NEW GERMAN CINEMA

NEW GERMAN CINEMA

 

Der alte Film ist tot. Wir glauben an den neuen. Means – “The old cinema is dead. We believe in the new cinema.”

 

The term “New German Cinema” is usually applied to a loose grouping of films that were made in West Germany (FRG) during the 1960s, 1970s and early 1980s. It saw the emergence of a new generation of directors. By grouping together, these films clearly resist generic delineation and are in fact marked by their stylistic and thematic diversity. Critics have identified three common elements between that unite them all. Firstly, all the directors were born during the time of the Second World War, they grew up in a divided Germany, and so can be characterized as a generation. Secondly, due to the funding criteria and opportunities, the ‘new cinema’ was based on an artisanal mode of production which facilitated close collaborations and a high degree of experimentation. And thirdly, the films shared a concern with contemporary West German reality on one hand and a search for audiences and markets on the other hand.

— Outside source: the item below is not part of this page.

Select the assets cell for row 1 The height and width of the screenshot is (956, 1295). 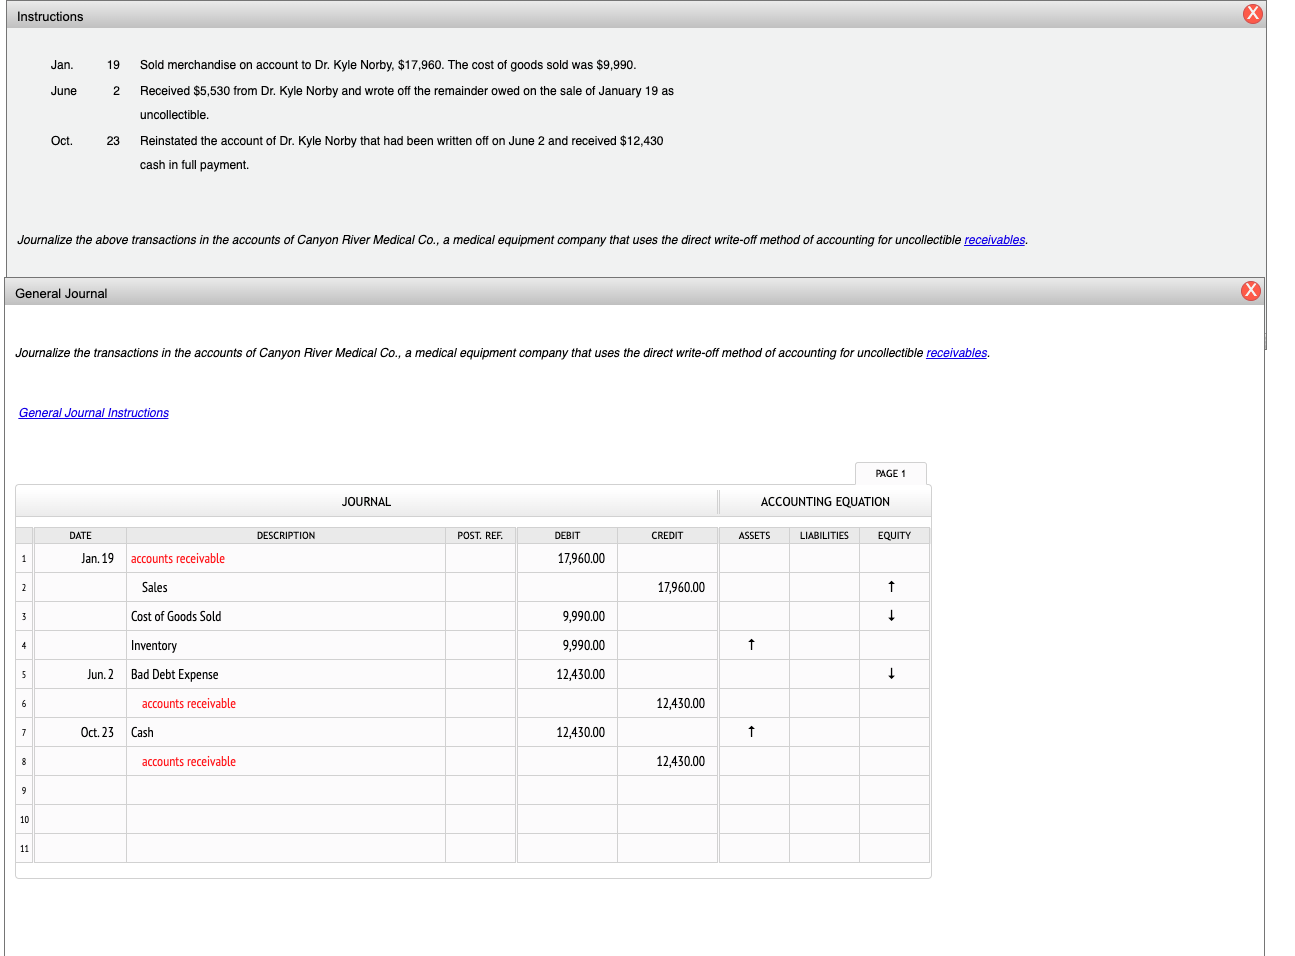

Internationally, the New German Cinema was heralded as the most promising development in cinema since German Expressionism, and a handful of its directors – especially Wim Wenders (born 1945), Rainer Werner Fassbinder (1945-82), Werner Herzog (born 1942), and more recently Edgar Reitz (born 1932) – have won international reputations. In Britain and the US awareness of the New German Cinema began to grow during the mid-1970s via various magazine and television reports. These early accounts tended to suggest that this new phase in the history of German cinema had been brought into being solely through the endeavors of a small number of talented and dedicated young directors. As a reaction to the artistic and economic stagnation of German cinema, a group of young filmmakers issued the Oberhausen Manifesto on February 28, 1962. This call to arms, which included Alexander Kluge, Edgar Reitz, Peter Schamoni, Haro Senft and Franz-Josef Spieker among its signatories. Other younger filmmakers also allied themselves to this Oberhausen group. Filmmakers namely Volker Schlöndorff, Werner Herzog, Jean-Marie Straub, Wim Wenders, Hans-Jürgen Syberberg and Rainer Werner Fassbinder rejected the existing German film industry and was determined to build a new industry based on artistic excellence rather than commercial dictates.